# [DATA FOR PROCESSING]
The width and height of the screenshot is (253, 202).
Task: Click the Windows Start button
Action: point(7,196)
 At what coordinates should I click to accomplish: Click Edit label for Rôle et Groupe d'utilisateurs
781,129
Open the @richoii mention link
==
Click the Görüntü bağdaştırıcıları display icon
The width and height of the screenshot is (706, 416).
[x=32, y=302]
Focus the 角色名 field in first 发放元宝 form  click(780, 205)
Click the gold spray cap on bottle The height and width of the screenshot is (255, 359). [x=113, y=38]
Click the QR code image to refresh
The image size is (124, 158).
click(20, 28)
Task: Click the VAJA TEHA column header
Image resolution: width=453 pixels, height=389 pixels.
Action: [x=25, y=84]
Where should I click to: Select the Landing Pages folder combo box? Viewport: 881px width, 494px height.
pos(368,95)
...
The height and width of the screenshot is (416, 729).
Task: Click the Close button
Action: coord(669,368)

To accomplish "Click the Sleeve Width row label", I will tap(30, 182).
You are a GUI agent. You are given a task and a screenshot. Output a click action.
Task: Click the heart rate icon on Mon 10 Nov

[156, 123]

# [EXERCISE]
Working from the records above, write out verbatim only the lines from the line containing "At what coordinates" through the line containing "Open the @richoii mention link".

# [EXERCISE RESULT]
 At what coordinates should I click to accomplish: Click Edit label for Rôle et Groupe d'utilisateurs
781,129
Open the @richoii mention link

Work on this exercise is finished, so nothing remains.